Seeking socio-econo-political organizing methods

How many useful ways are there for an uploaded mind, an em, to organize copies of itself to maximize the accuracy of their final predictions?

The few that I've been able to think of:

  • "Strict hierarchy". DPR.2.1 can advise DPR.2, but DPR.2's decision overrides DPR.2.1's.
  • "One em, one vote". DPR.2 gets a vote, and so does DPR.2.
  • "One subjective year, one vote". DPR.2.1 is running twice as fast as DPR.2, and so DPR.2.1 gets twice as many votes.
  • "Prediction market". The DPRs implement some sort of internal currency (which, thanks to blockchains, is fairly easy), and make bets, receiving rewards for accurate predictions.
  • "Human swarm". Based on https://www.singularityweblog.com/unanimous-ai-louis-rosenberg-on-human-swarming/ .

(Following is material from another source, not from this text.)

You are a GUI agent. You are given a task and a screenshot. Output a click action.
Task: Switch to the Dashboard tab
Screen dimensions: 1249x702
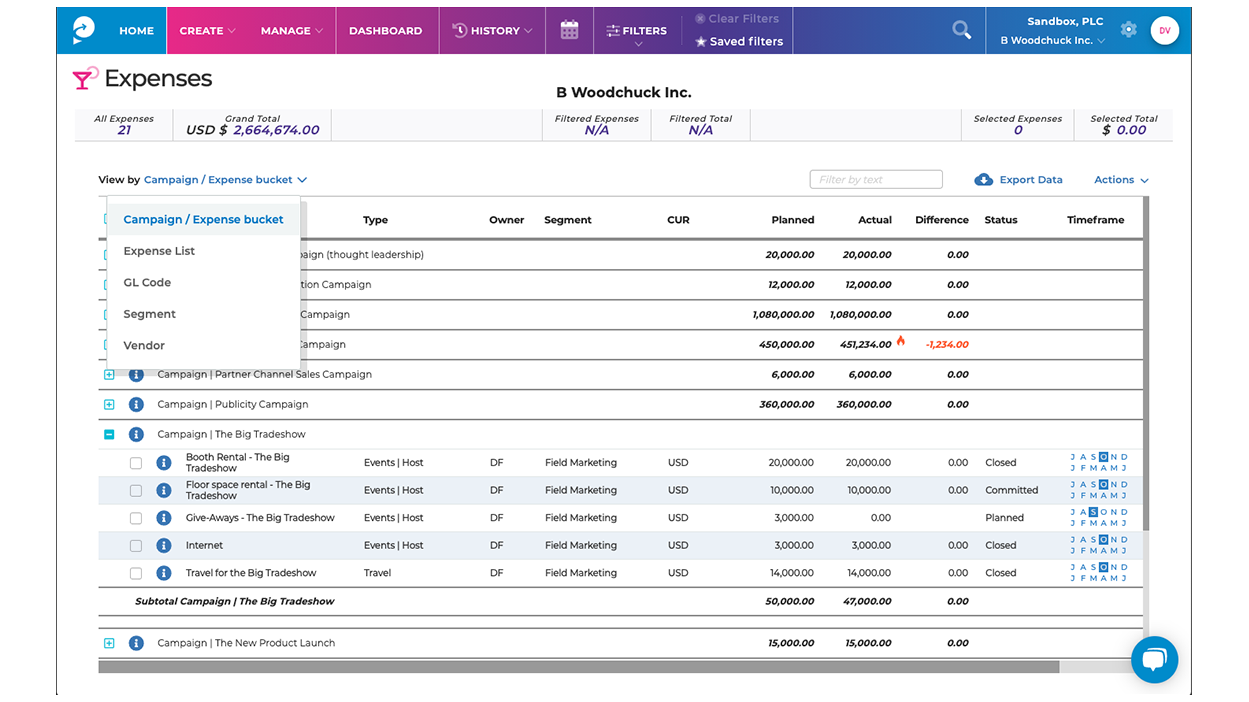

How many reasonably plausible methods am I missing?

Comment author: _rpd 11 February 2016 04:28:36AM 0 points [-]

"Prediction market". The DPRs implement some sort of internal currency (which, thanks to blockchains, is fairly easy), and make bets, receiving rewards for accurate predictions.

Taking this a little further, the final prediction can be a weighted combination of the individual predictions, with the weights corresponding to historical or expected accuracy.

However different individuals will likely specialize to be more accurate with regard to different cognitive tasks (in fact, you may wish to set up the reward economy to encourage such specialization), so that the set of weights will vary by cognitive task, or more generally become a weighting function if you can define some sort of sensible topology for the cognitive task space.